[jamaica gleaner] LIME has confirmed that it struck a deal with Telecomunicaciones Gran Caribe (TGC), the Venezuelan/Cuban conglomerate granted a licence last year to build a fibre-optic link from Jamaica to Cuba.
Three telecoms, LIME Jamaica, its arch-rival Digicel Group, and operators of the Flow network Columbus Communications, said then they were negotiating a partnership with TGC on its US$70 million project.
"There's been speculation about a Cuban deal for months but nothing had been agreed. Well now, it's a done deal ...," said LIME in a teaser for an announcement to be made Thursday.
Reports that the Latin American operation had settled on LIME Jamaica began to surface after press reports out of London said its ultimate parent Cable and Wireless Plc had secured a contract to build out a fibre link between Jamaica and Cuba.
LIME kept denying that it had struck a deal with TGC, but insiders now say the company did so because it was wary of upsetting the Cubans, were the details to leak out prematurely.
LIME executives, Geoff Houston, country manager for Jamaica and Cayman Islands, and Caribbean head David Shaw will join TGC executives - president Wilfredo Morales, and vice president Waldo Reboredo Arroyo - to announce their partnership over lunch in Kingston.

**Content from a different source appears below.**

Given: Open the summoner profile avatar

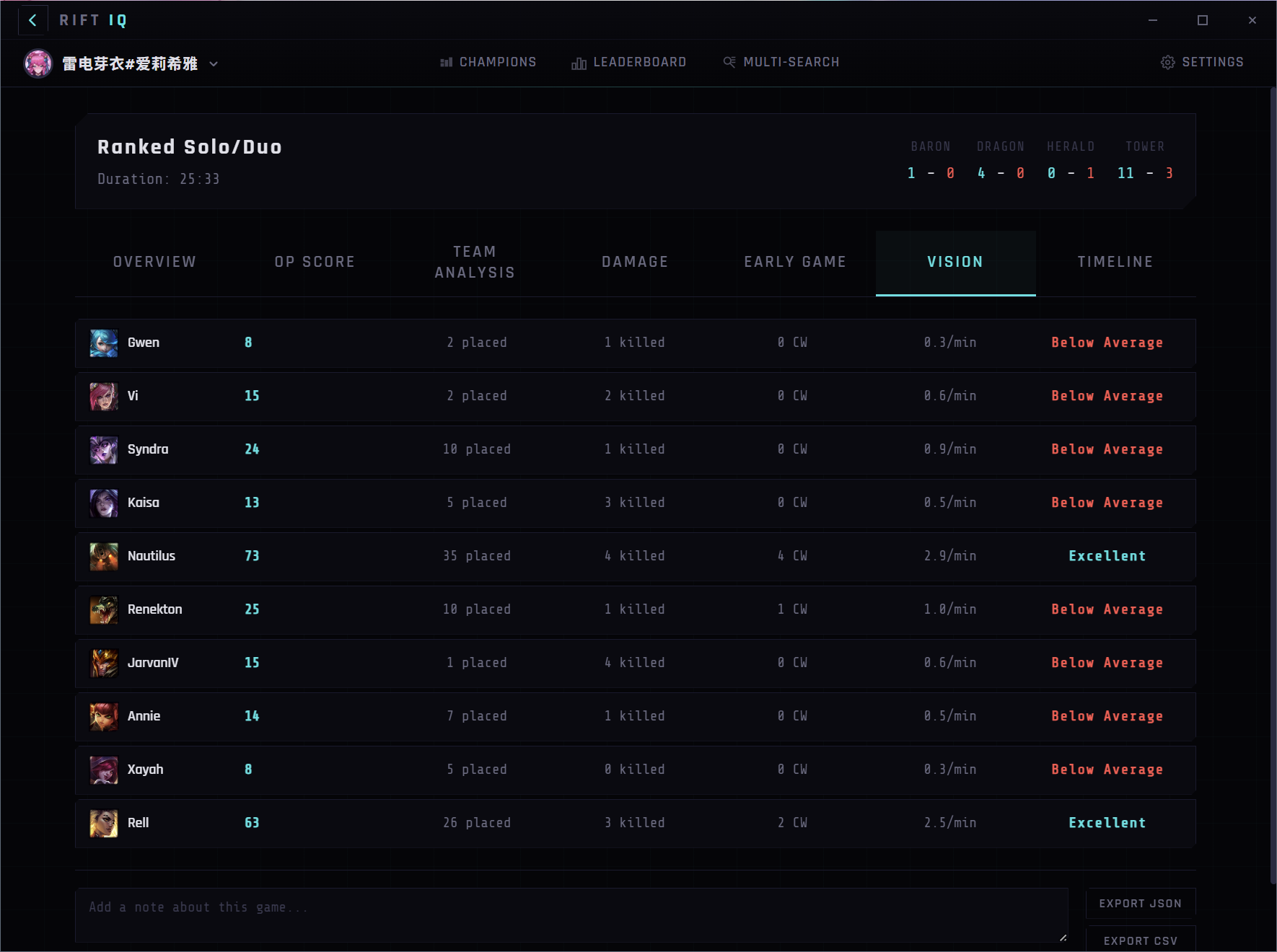Looking at the screenshot, I should pos(38,63).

The licence granted to TGC in December allows the company to complete a submarine fibre optic cable link for telecommunications traffic between Caracas, Havana, and Kingston.

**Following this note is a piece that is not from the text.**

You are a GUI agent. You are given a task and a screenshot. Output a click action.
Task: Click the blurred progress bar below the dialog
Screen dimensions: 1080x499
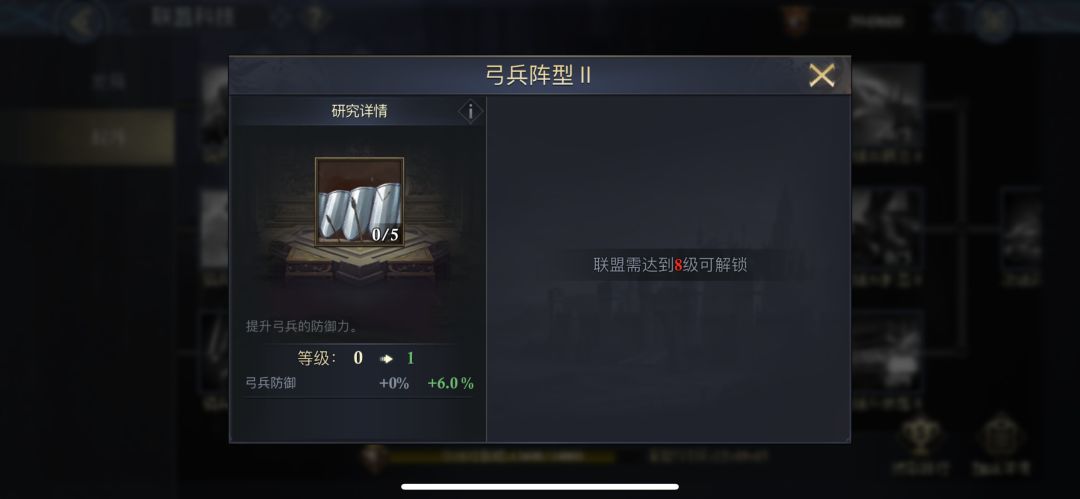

TGC was the sole bidder for the Jamaica-Cuba submarine cable, which includes a spur to Haiti, which lies just west of the two countries.
Gran Caribe, which is owned 60 per cent by the state-owned Telecom Venezuela and 40 per cent by Cuba's Telco Transbit, also plans to run nearly 1,000 miles of cable from Maiquetia, in northern Venezuela, to Siboney, in Cuba's eastern province of Santiago de Cuba.
The Cuba/Venezuela leg is expected to link to Trinidad and Tobago and the Dutch territory of Curaçao.